### What you should do
Examine each line of the data. Copy the line if it includes the word "beside".

Material shown Block Start

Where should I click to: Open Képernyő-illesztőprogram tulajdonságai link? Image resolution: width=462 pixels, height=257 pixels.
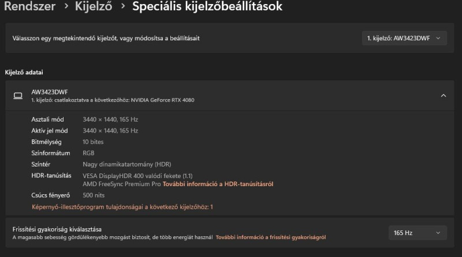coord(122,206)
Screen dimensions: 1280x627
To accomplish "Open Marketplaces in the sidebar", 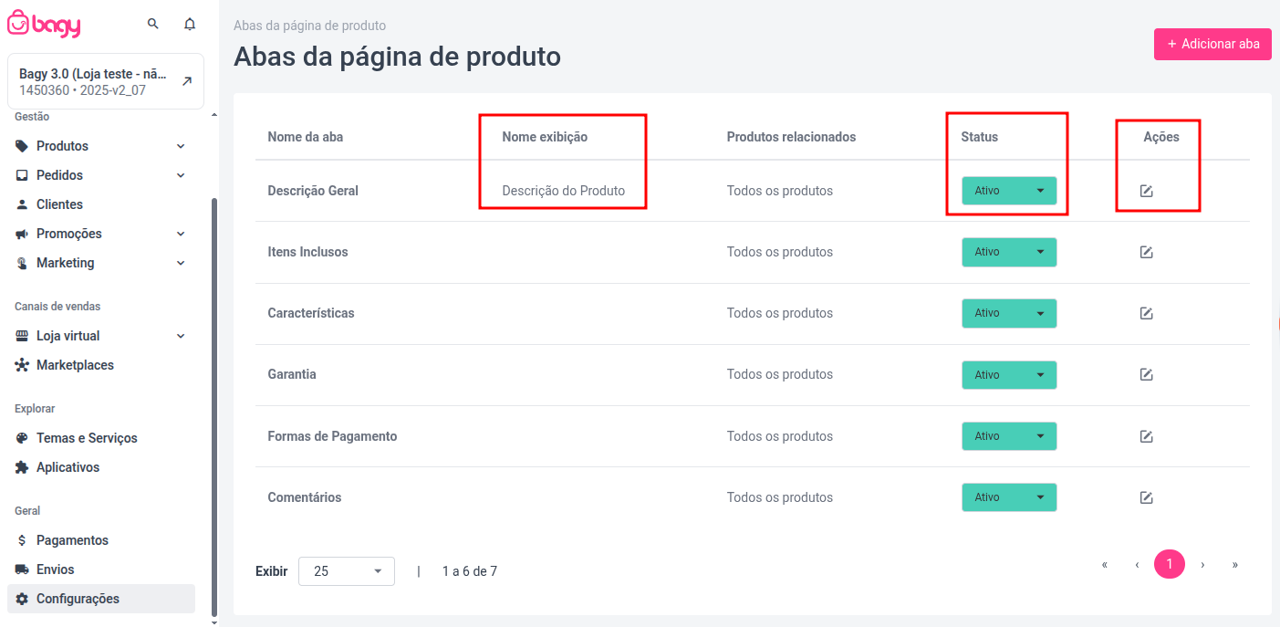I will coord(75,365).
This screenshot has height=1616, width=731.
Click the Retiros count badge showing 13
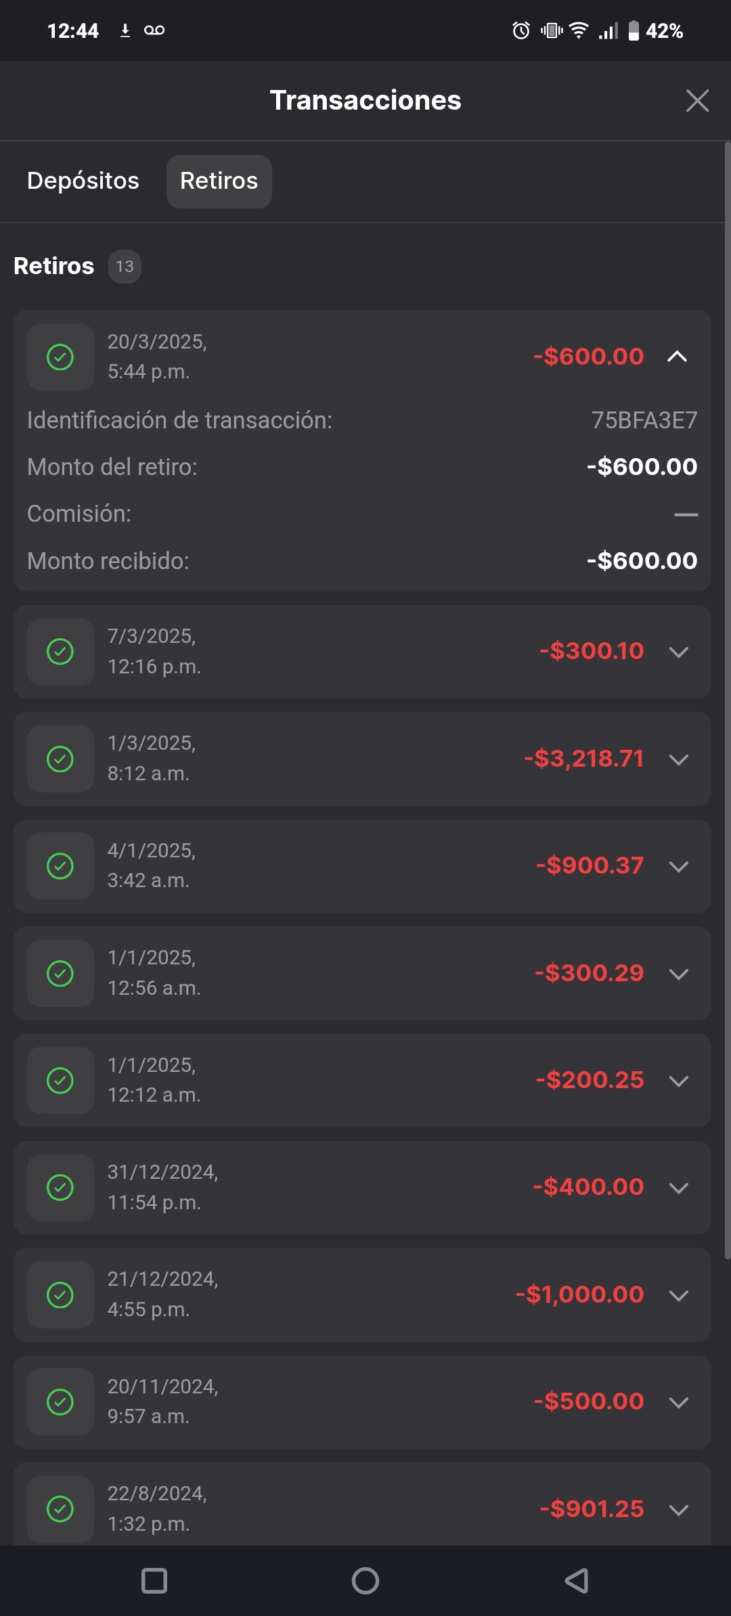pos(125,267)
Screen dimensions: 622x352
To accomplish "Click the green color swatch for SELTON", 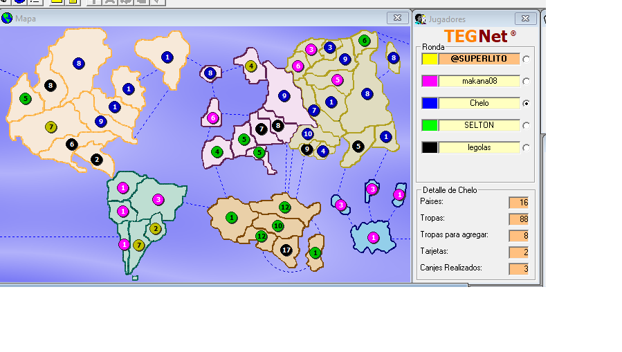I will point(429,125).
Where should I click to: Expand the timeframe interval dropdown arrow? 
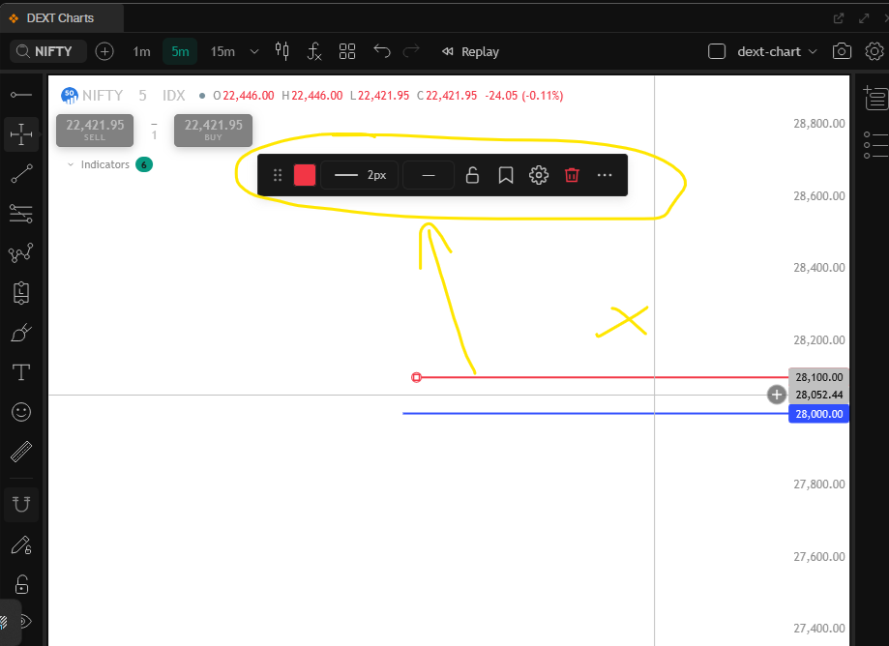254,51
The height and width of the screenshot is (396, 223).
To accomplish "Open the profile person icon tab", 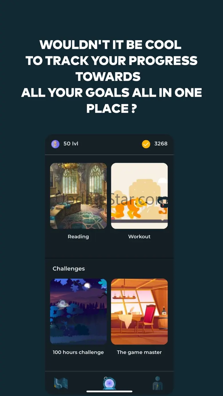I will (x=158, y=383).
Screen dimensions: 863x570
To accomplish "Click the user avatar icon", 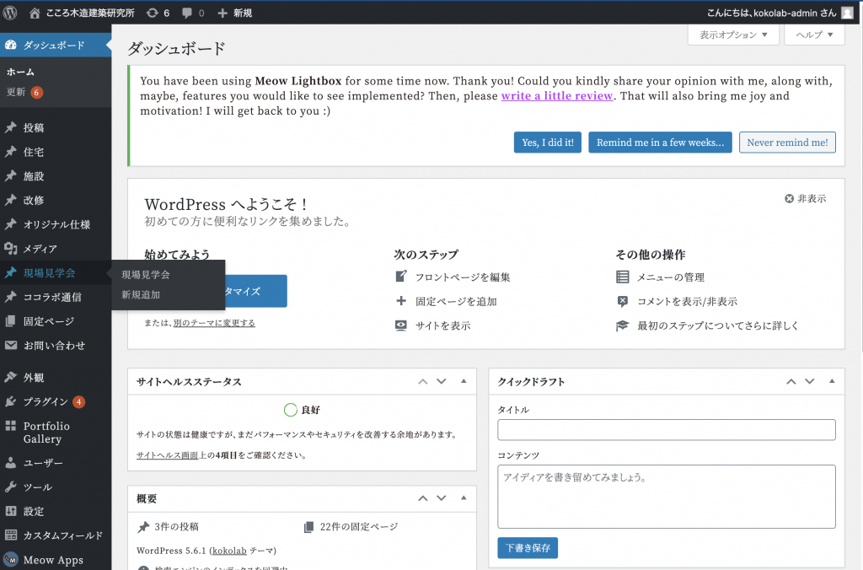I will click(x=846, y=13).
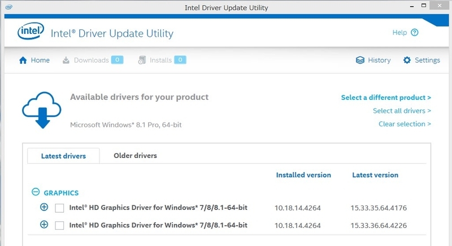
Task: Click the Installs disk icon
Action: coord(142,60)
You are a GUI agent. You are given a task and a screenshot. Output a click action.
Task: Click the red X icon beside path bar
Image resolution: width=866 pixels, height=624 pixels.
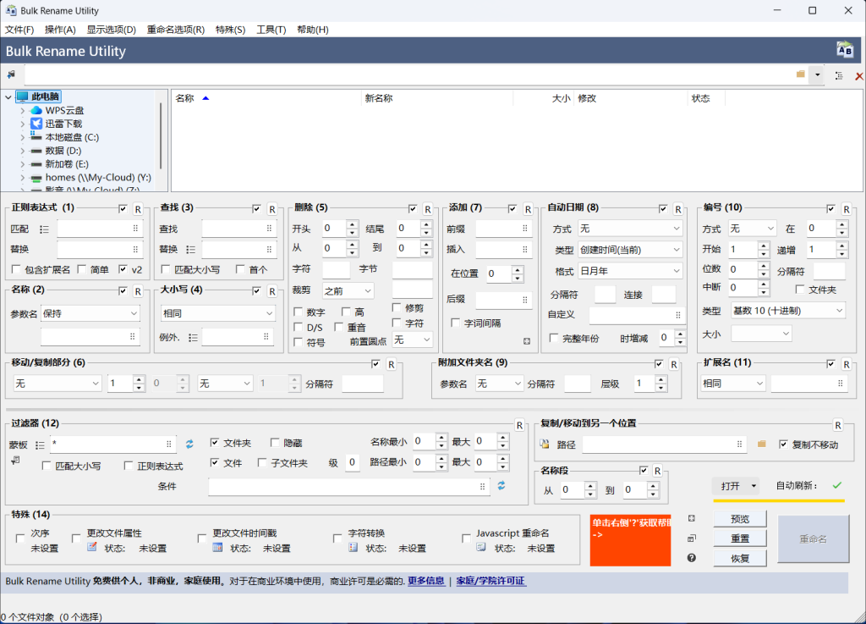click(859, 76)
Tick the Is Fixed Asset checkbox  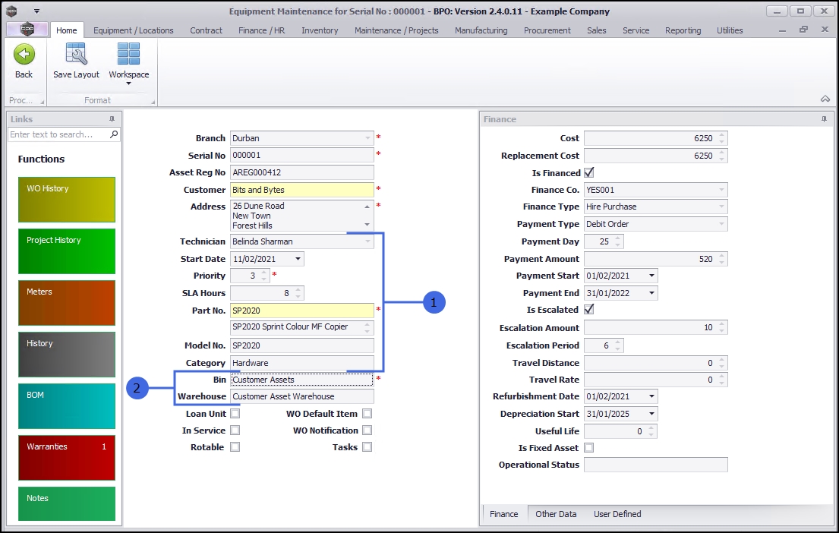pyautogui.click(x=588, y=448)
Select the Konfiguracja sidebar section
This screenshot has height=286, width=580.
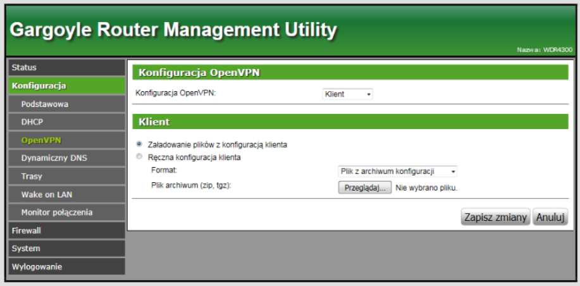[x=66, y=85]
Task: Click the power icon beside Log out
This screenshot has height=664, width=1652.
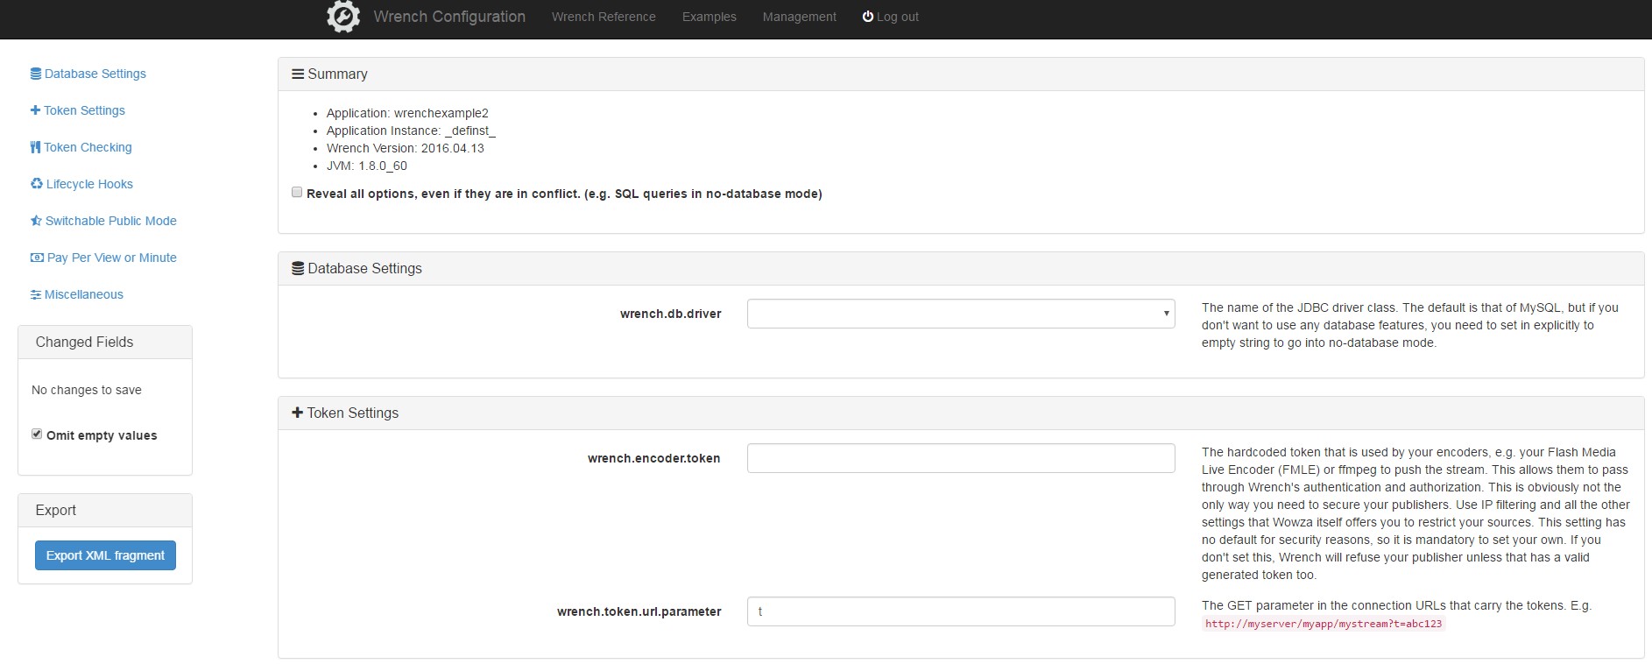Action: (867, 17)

Material shown Block End

### Output for this task
Task: Click the red X icon beside path bar
Task: Click the power icon beside Log out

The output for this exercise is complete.